Locate the line that contains "The image size is (426, 221).". Retype it and every line after it to the end of the records, exactly, but not the pictures.

====== Available data

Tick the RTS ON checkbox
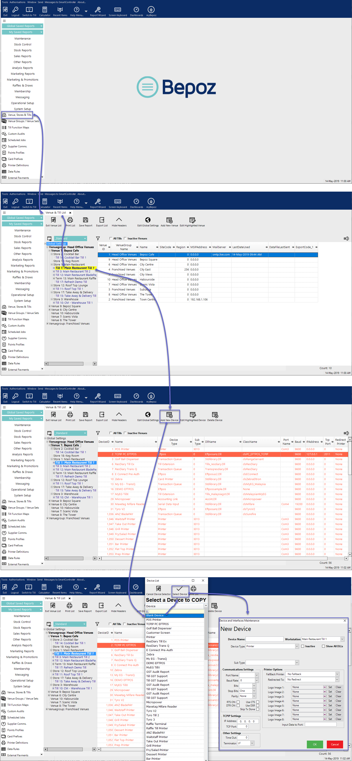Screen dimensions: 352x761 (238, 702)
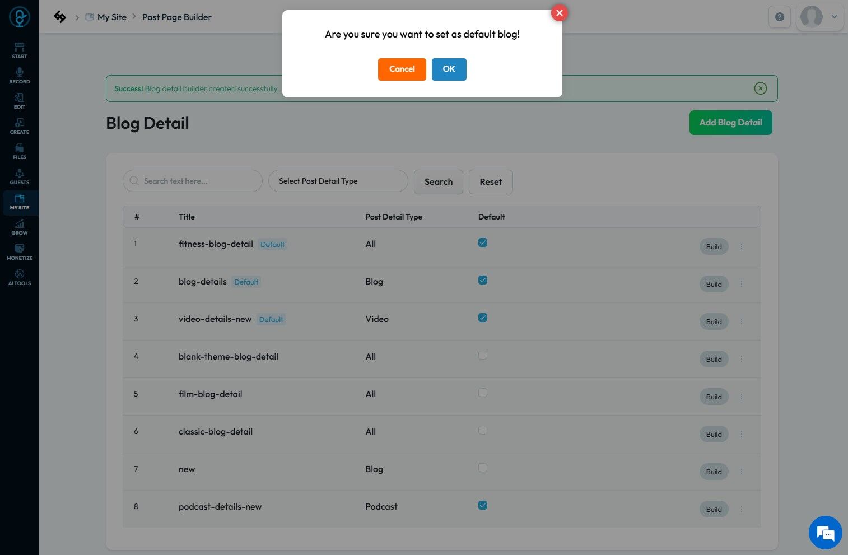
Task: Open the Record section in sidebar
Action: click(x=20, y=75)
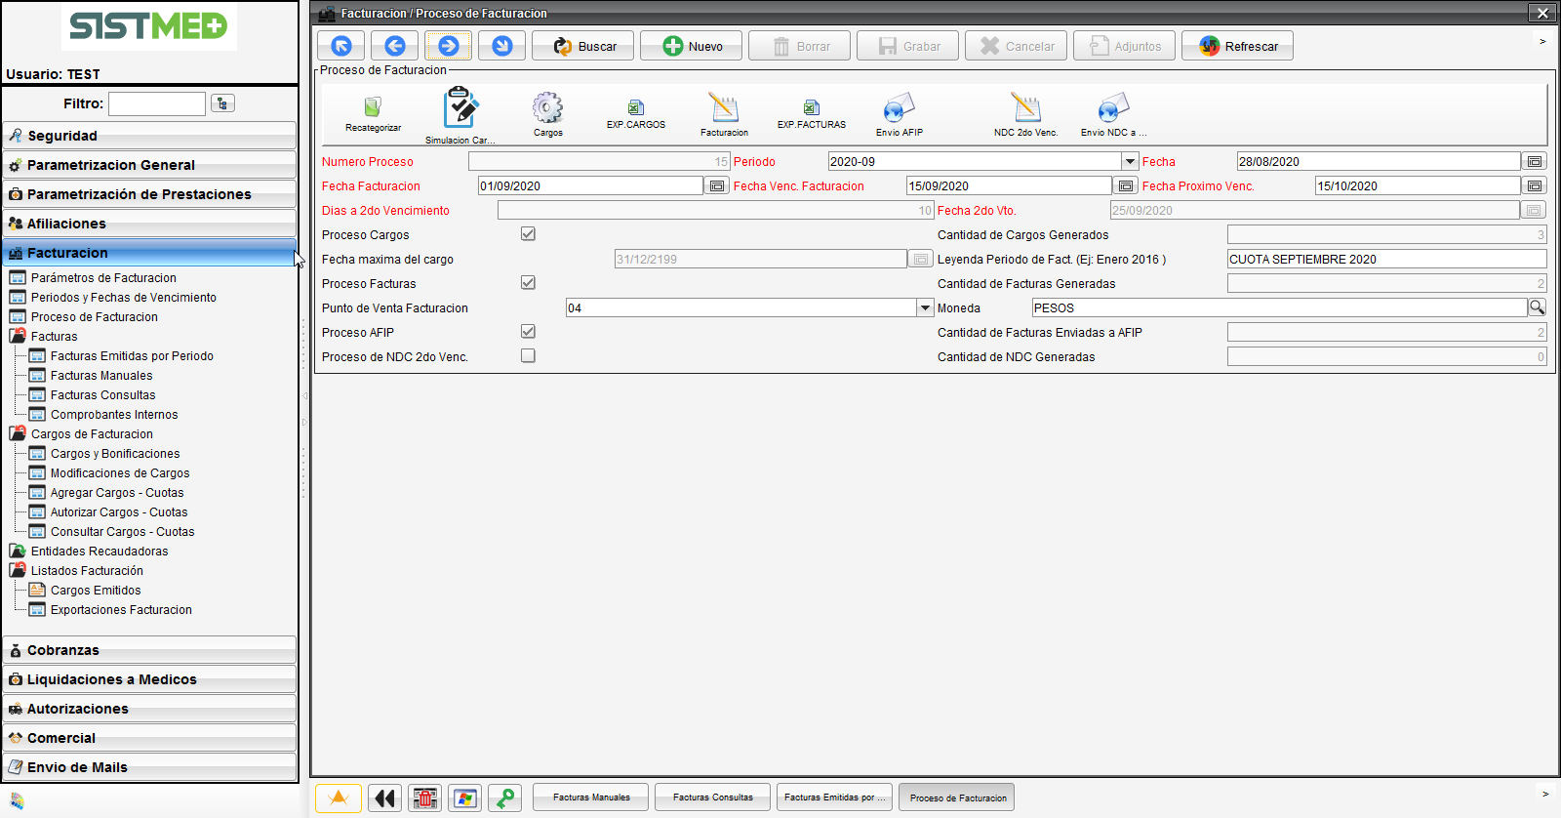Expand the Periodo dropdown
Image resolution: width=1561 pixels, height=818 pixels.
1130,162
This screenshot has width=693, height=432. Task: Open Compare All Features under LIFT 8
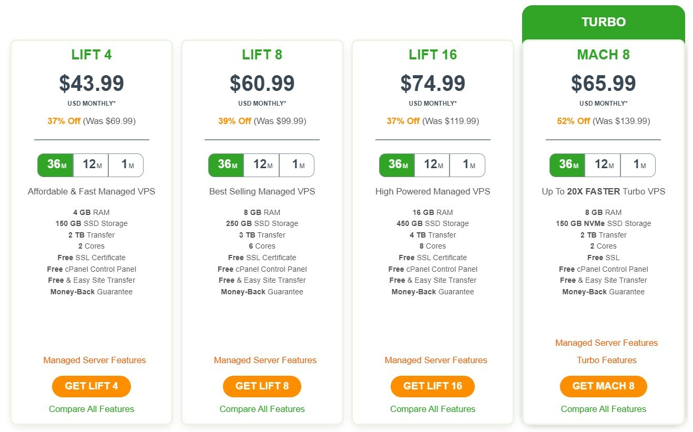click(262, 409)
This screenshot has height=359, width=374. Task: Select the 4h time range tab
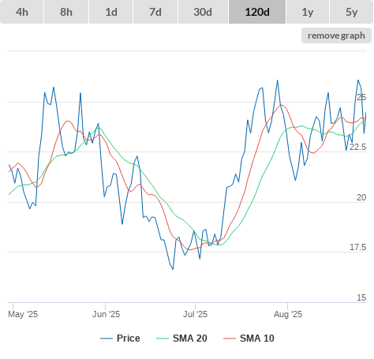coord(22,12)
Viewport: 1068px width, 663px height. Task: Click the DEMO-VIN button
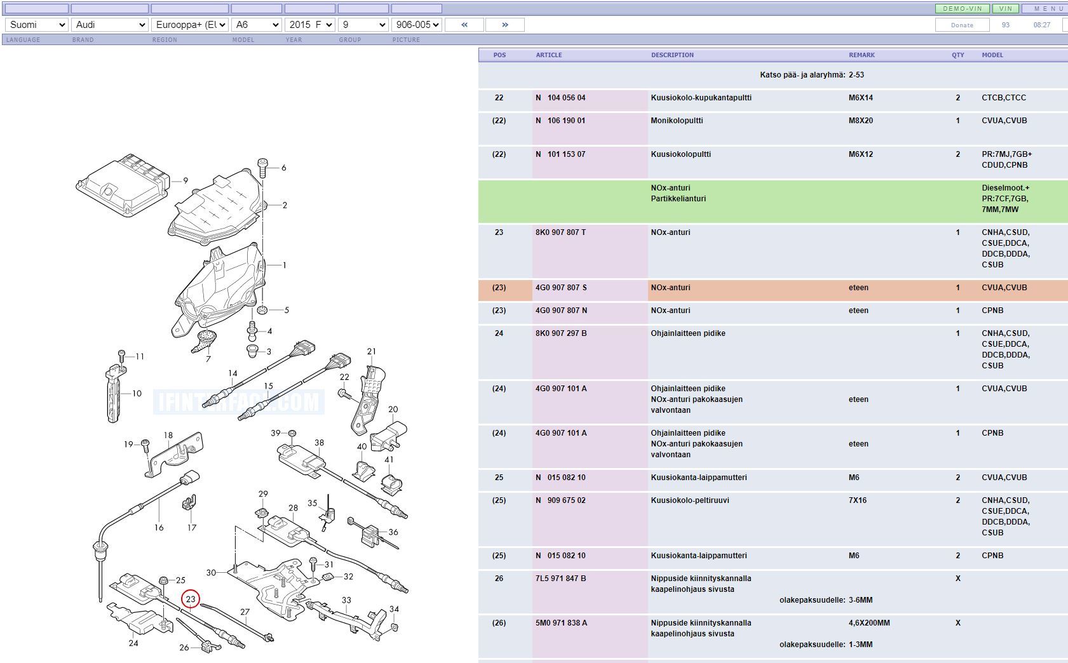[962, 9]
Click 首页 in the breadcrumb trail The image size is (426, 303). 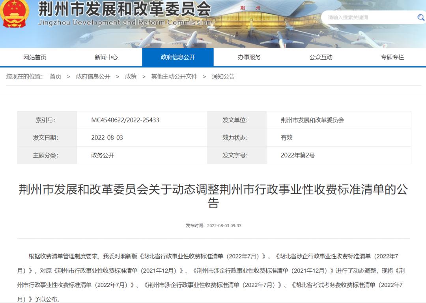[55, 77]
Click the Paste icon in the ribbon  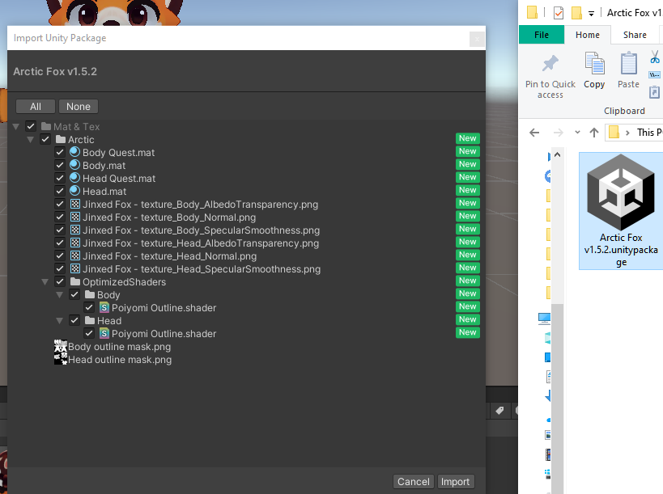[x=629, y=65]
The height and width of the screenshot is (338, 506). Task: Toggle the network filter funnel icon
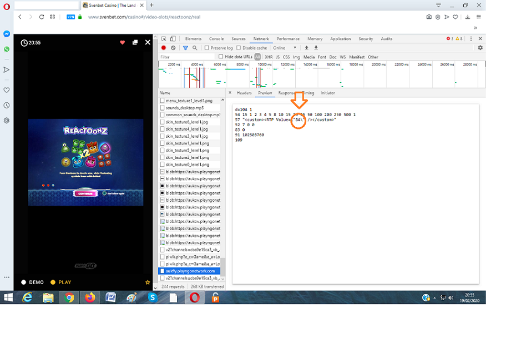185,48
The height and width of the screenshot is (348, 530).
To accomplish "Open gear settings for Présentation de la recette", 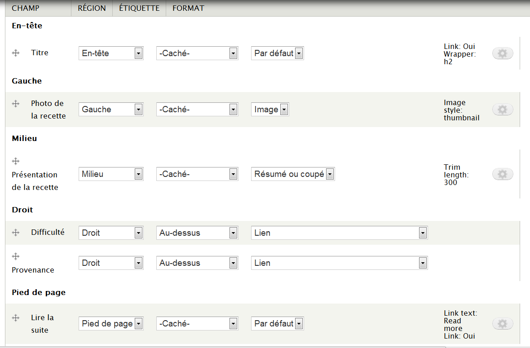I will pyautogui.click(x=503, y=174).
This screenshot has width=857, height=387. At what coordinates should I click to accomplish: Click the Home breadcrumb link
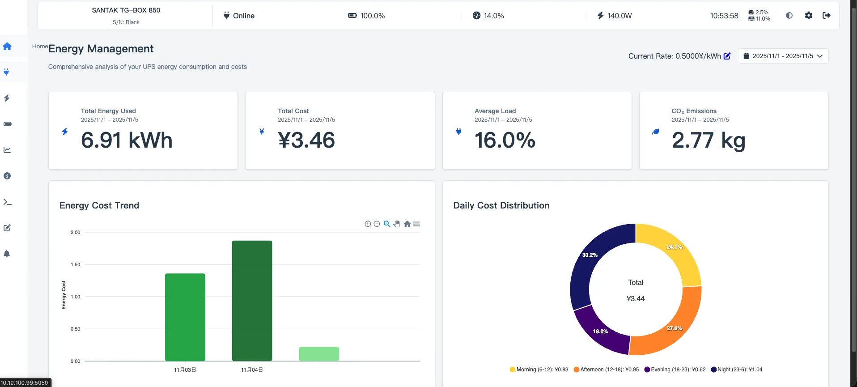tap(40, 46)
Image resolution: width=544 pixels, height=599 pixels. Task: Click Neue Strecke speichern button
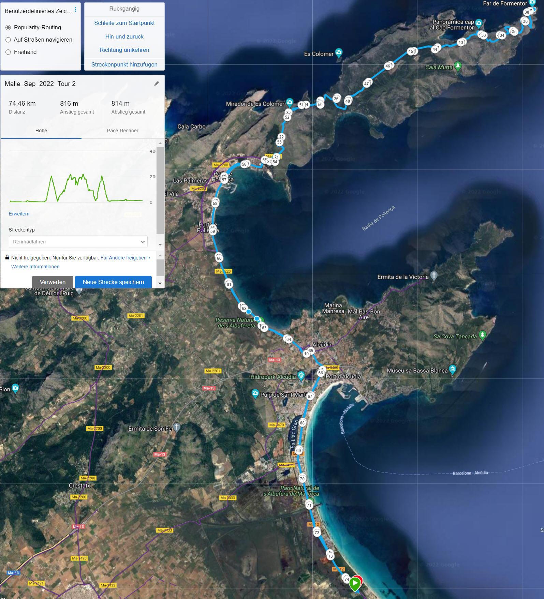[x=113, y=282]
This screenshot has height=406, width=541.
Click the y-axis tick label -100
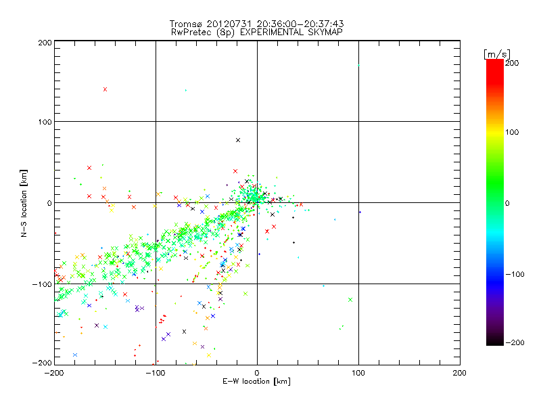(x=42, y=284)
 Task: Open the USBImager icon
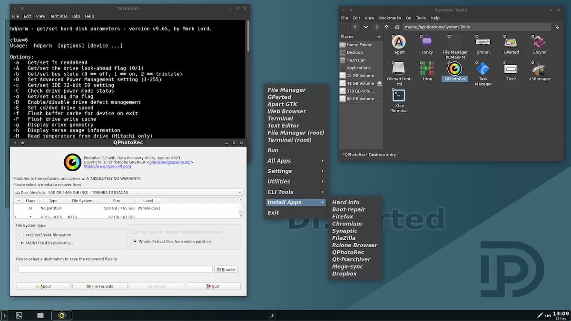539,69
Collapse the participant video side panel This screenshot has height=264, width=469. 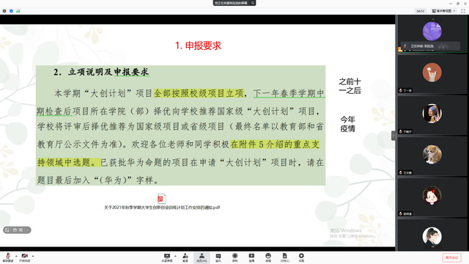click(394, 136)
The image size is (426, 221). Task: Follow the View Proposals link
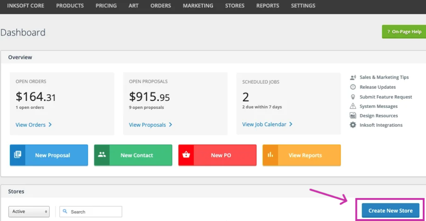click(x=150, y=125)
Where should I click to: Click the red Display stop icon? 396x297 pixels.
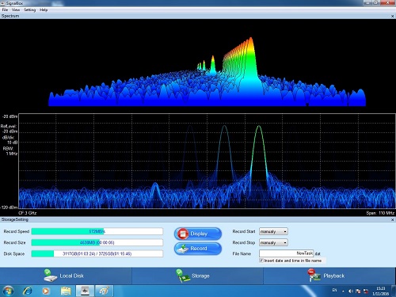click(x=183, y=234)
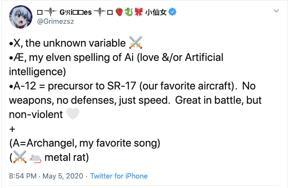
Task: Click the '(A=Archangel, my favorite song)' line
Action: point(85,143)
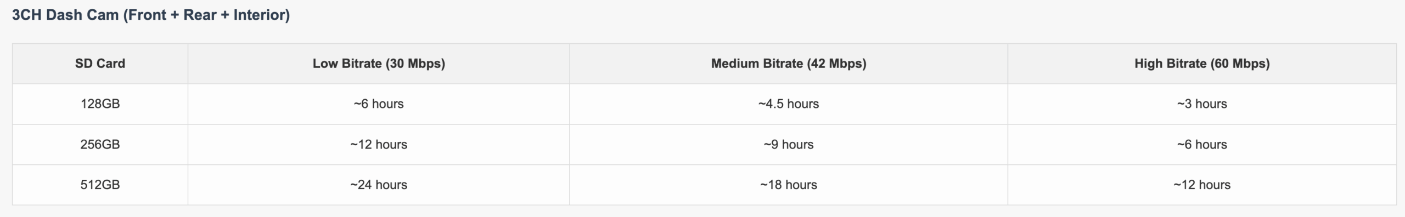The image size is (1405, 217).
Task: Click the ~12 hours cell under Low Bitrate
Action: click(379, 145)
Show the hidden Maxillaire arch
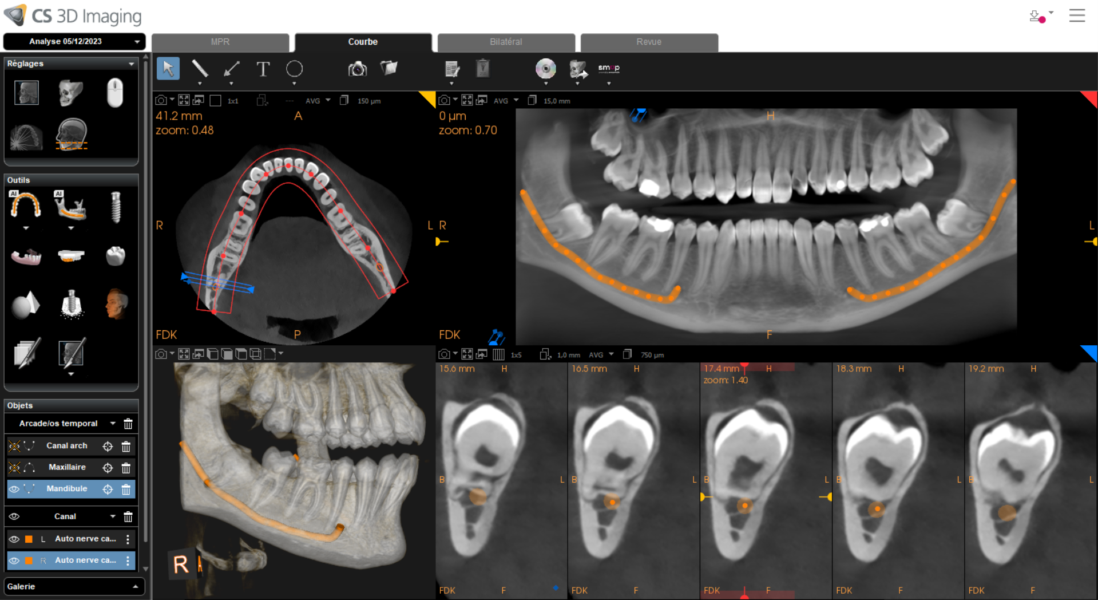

============

▶ Result below
The image size is (426, 221). Task: Follow the View Proposals link
click(x=150, y=125)
Where should I click to: Click the red Display stop icon? 396x297 pixels.
click(x=183, y=234)
Task: Click the '(A=Archangel, my favorite song)' line
Action: point(85,143)
The image size is (1405, 217).
Task: Click the ~12 hours cell under Low Bitrate
Action: click(379, 145)
Show the hidden Maxillaire arch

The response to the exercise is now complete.